LA PROVA PALERMO La seconda decisione cruciale è la nomina del nuovo capo della procura di Palermo. Nei palazzi circola la candidatura di Guido Lo Forte, attuale procuratore a Messina, messa in quota ai sostenitori del processo della trattativa Stato-mafia. Sergio Lari invece, capo dei pm antimafia a Caltanissetta, a Palermo viene considerato troppo “morbido” nei confronti del processo sulla trattativa. E c’è una terza candidatura, Franco Lo Voi, rappresentante italiano ad Eurojust con un passato da pm antimafia. Tre magistrati di ottimo livello. Lo Forte è più attento al profilo tecnico, Lari è più istituzionale e tende a creare un clima di squadra, Lo Voi garantisce otto anni, una lunga stagione di stabilità in un ufficio che ha bisogno di riprendere stategia e compattezza. Lo Forte è appoggiato da Unicost, Lari da Area e Lo Voi da Mi e laici, ma nessuno nel Csm si è ancora sbilanciato. Milano e Palermo, le due procure storiche, saranno la cartina di tornasole dell’esistenza o meno di un’eventuale traduzione del patto del Nazareno Renzi-Berlusconi dentro il Csm.

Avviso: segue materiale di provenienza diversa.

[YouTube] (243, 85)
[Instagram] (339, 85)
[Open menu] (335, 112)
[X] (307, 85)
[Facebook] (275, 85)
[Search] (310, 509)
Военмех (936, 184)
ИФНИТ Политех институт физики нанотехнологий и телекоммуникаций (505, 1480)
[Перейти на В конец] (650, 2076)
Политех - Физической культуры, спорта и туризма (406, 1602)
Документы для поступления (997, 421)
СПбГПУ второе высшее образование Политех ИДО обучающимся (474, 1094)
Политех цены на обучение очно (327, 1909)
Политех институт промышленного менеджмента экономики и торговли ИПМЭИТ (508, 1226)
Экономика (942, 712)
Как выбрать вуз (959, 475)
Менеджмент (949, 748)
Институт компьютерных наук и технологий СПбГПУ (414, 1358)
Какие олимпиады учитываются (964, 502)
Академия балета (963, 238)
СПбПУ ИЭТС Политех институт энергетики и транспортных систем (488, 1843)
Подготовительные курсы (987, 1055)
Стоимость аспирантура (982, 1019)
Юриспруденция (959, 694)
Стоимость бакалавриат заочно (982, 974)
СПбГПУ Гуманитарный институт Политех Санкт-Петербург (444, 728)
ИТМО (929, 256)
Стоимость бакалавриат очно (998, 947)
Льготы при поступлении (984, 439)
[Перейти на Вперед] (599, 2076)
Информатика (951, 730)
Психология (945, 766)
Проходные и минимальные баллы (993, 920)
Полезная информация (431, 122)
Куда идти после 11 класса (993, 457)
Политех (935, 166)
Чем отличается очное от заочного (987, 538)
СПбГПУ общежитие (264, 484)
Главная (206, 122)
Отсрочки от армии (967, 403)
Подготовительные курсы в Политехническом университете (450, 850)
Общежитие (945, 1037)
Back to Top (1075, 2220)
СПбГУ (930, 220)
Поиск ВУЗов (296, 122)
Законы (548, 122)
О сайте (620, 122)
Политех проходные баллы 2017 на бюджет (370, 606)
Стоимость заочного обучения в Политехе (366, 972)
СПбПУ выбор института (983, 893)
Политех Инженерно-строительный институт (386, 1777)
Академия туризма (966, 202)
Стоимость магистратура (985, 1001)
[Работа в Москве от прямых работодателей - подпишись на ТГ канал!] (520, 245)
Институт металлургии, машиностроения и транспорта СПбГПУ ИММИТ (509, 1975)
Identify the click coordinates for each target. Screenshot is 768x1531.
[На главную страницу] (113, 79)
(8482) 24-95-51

«Il nostro mondo in questi anni è già cambiato, in realtà. Non sempre in meglio», sospira un alto magistrato. «Le riforme dell’accesso alla professione hanno provocato un invecchiamento generale, i giovani entrano in ruolo negli uffici giudiziari sempre più tardi: a 35 anni, spesso poco retribuiti, più sensibili alle rivendicazioni sindacali che alle questioni di principio. E la rendita di posizione è finita. Non c’è più il berlusconismo, oggi processi come quello sulla morte di Stefano Cucchi o sul terremoto dell’Aquila rimettono in discussione la riconoscibilità sociale del ruolo della magistratura».
I punti di riferimento storici stanno per essere spazzati via dal fattore Età. Lasciando il posto a una generazione più giovane, ma anche più esposta ai condizionamenti del potere politico. Quattrocento posti subito, un terzo del totale, gli altri 800 a seguire. Nessun Csm, nessuna maggioranza politica ha avuto un’occasione così per ridisegnare completamente la mappa del potere giudiziario. Anche nel campo della giustizia, come in quello della politica, Renzi si trova di fronte al vuoto. Vuoto di potere, di gruppi dirigenti, di nomi attrezzati a gestire la prossima fase. Alla vigilia delle nomine, la magistratura arriva con le correnti che non tengono più, sostituite dalle cordate, una nuova razza togata che punta a ereditare i vantaggi della grande rottamazione, ansiosa di durare al potere decenni. In una parola: scalabile. Come direbbe Matteo Renzi.